Il segretario generale: «Sito e fondi restano cruciali».

Il Bie scommette su Milano

Da Parigi, dove il Bie, il Bureau international des expositions, ha la propria sede centrale, il segretario generale dell’organizzazione, Vicente Gonzalez Loscertales, ha spiegato a Lettera43 la posizione ufficiale rispetto alle polemiche che stanno caratterizzando la preparazione dell’Expo 2015, assegnata alla città di Milano.
Domanda. Signor segretario generale, il Bureau è preoccupato per i ritardi nell’organizzazione dell’Expo milanese?
Risposta. Ci sono effettivamente alcuni ritardi nel progetto dell’Expo e la questione cruciale del sito è ancora in sospeso. Comunque, è necessario tenere presente che l’ultima pietra miliare, la presentazione del dossier di registrazione, è stata sottoposta all’attenzione del Bie in tempo, ad aprile. Il prossimo passo fondamentale sarà l’accettazione del dossier di registrazione da parte dell’assemblea generale, in novembre, e speriamo che per allora saranno stati fatti dei progressi, in particolare nell’individuazione del sito e nel reperimento dei fondi.
Confidiamo nel fatto che le autorità italiane faranno ciò che è meglio per il progetto dell’Expo nei giusti tempi.
D. Quali passi dovrà compiere l’Italia prima di novembre?
R. Le autorità italiane, come è stato detto in numerose occasioni, hanno tempo fino alla riunione del comitato esecutivo del Bie, atteso per ottobre inoltrato, per trovare una soluzione e noi confidiamo che ci riescano. Il comitato esecutivo formulerà commenti e raccomandazioni ufficiali riguardo al dossier di registrazione che costituiranno la base su cui l’assemblea generale esprimerà la propria approvazione.
D. Nel caso in cui qualcosa per Milano andasse storto, esiste la possibilità che l’Expo si tenga a Smirne?
R. L’Expo è assegnata a uno specifico Paese per una specifica edizione a seguito del voto dei Paesi membri del Bie. Il diritto di ospitare il World Expo 2015 è riservato esclusivamente a Milano.
D. Quando un funzionario del Bie giungerà a Milano per un’ispezione ufficiale sullo stato dei lavori preparatori?

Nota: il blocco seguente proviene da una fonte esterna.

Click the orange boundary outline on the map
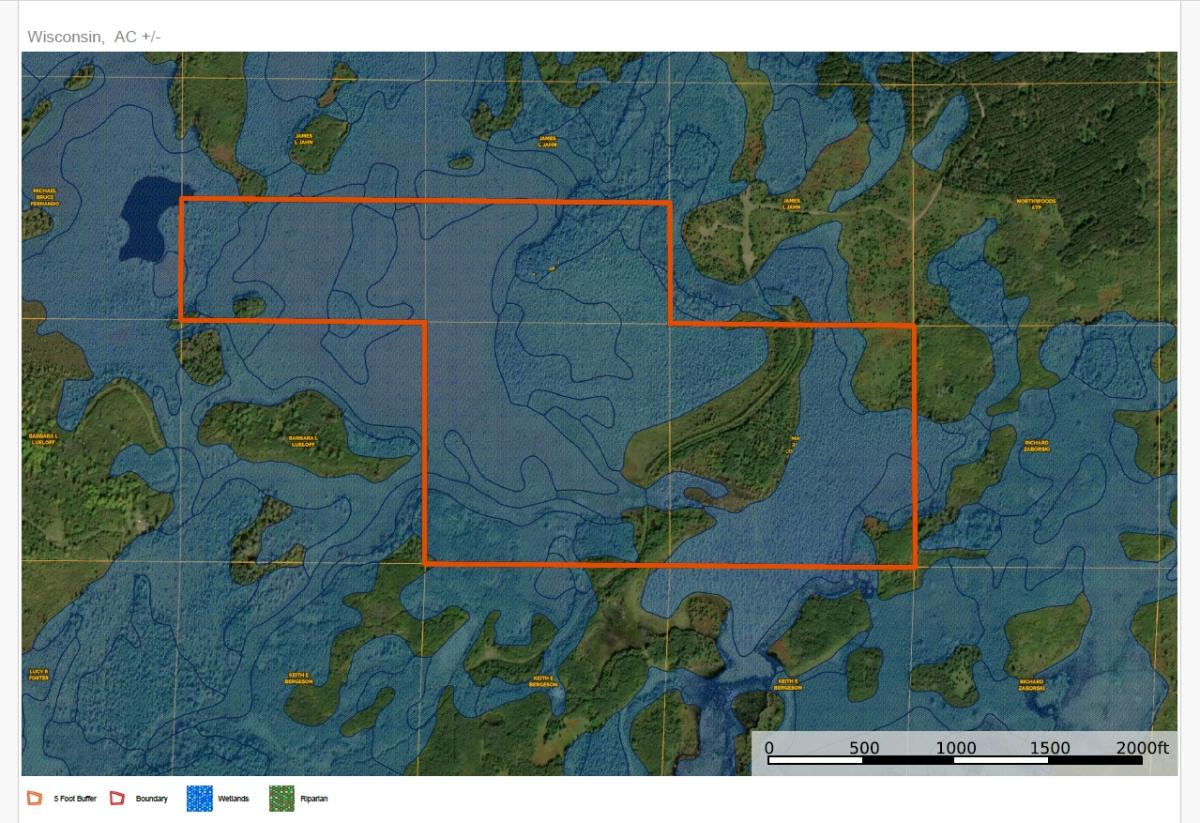Screen dimensions: 1200x823 420,203
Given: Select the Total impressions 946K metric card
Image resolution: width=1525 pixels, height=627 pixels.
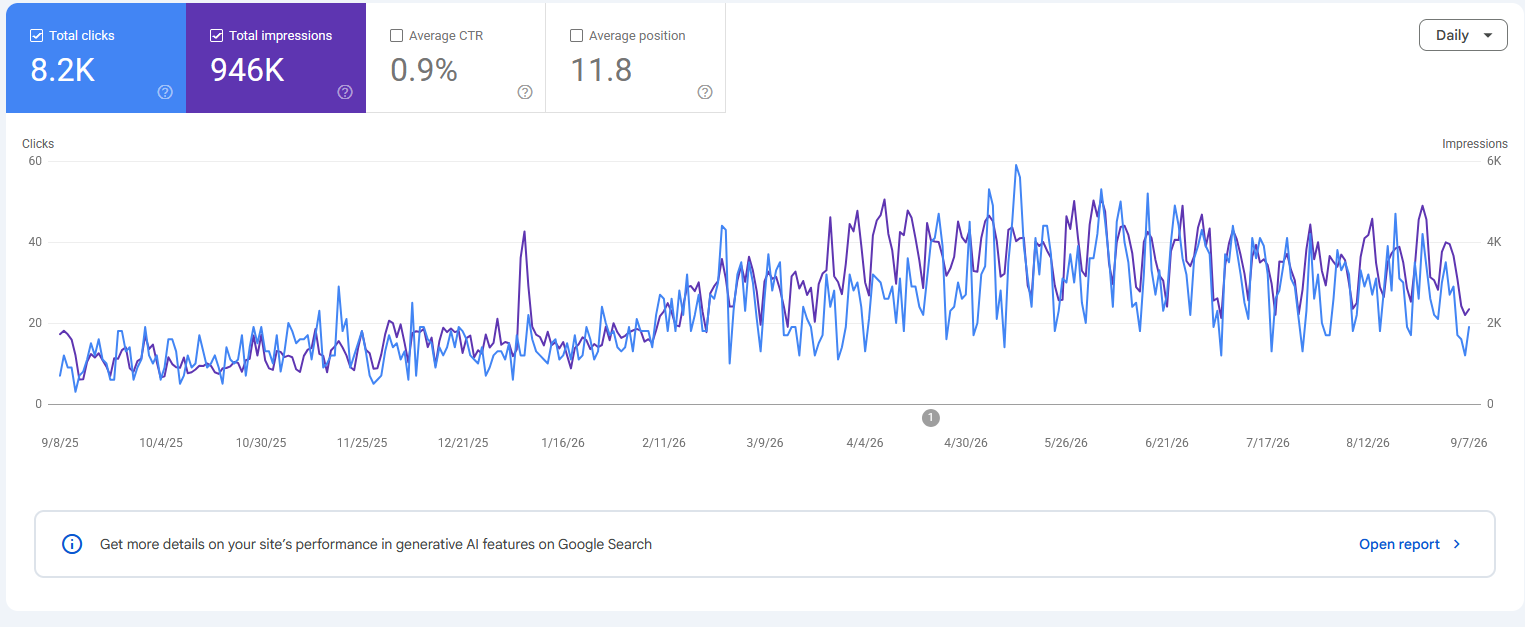Looking at the screenshot, I should pos(276,58).
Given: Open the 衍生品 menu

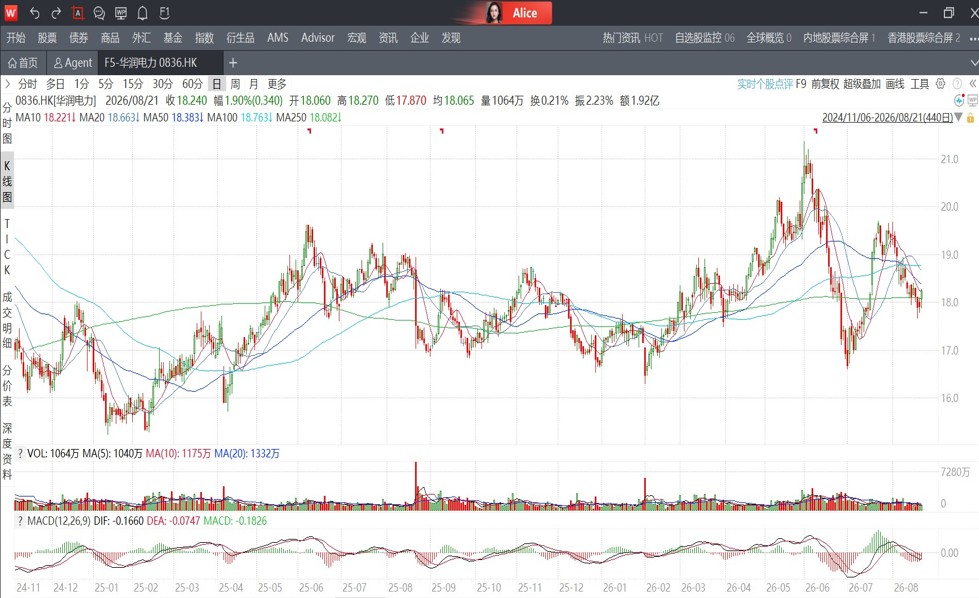Looking at the screenshot, I should coord(240,37).
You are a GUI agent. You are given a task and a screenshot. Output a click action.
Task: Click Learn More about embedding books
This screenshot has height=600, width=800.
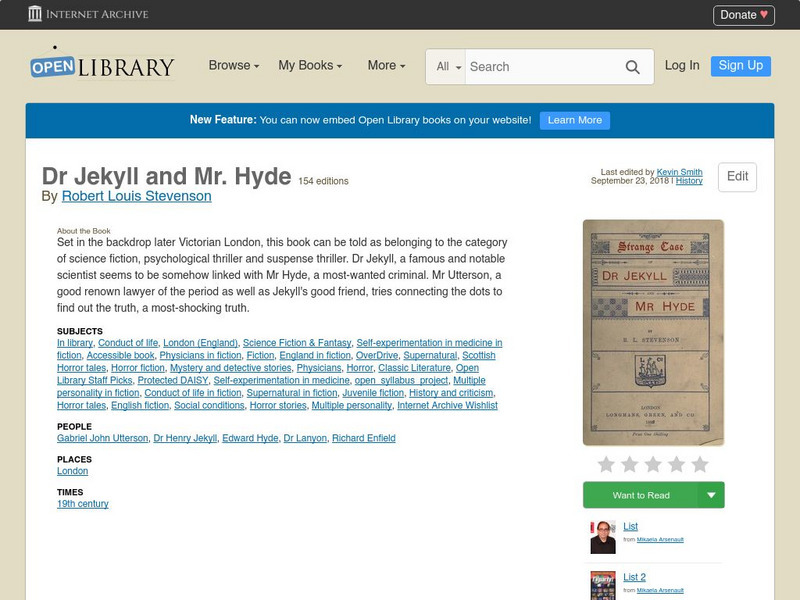[x=573, y=120]
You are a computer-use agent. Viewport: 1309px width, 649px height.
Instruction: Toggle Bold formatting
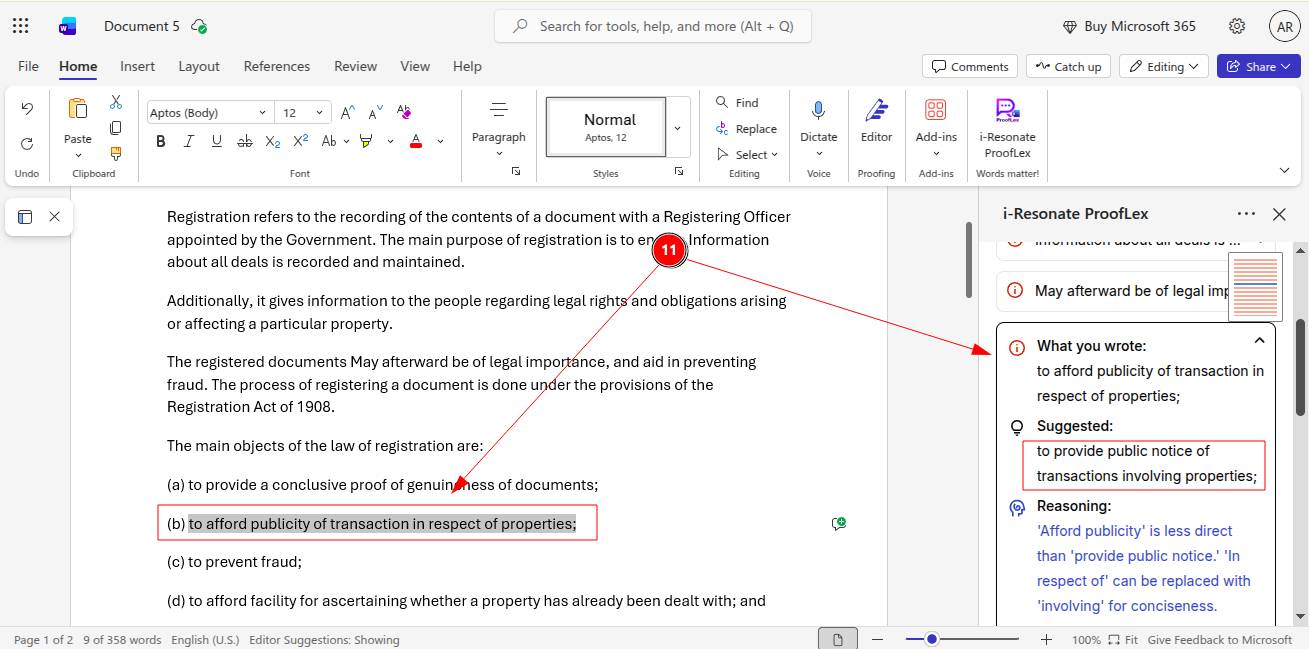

R. Siamo in contatto con i rappresentanti dell’Expo 2015 in modo costante, ma al momento non è prevista una visita a Milano nelle settimane a venire. I nostri incontri formali con i rappresentanti saranno a Parigi, più in là nel mese di ottobre, per il comitato esecutivo del Bie, e a fine novembre per l’assemblea generale. In quell’occasione, come è prassi, i Paesi che stanno organizzando una Expo oppure quelli che ne ospitano già ora una presenteranno agli Stati membri del Bie i loro rapporti sui progressi fatti. Nel caso di Milano 2015, discussione ed esame si focalizzeranno sul suo dossier di registrazione e sulle questioni in sospeso.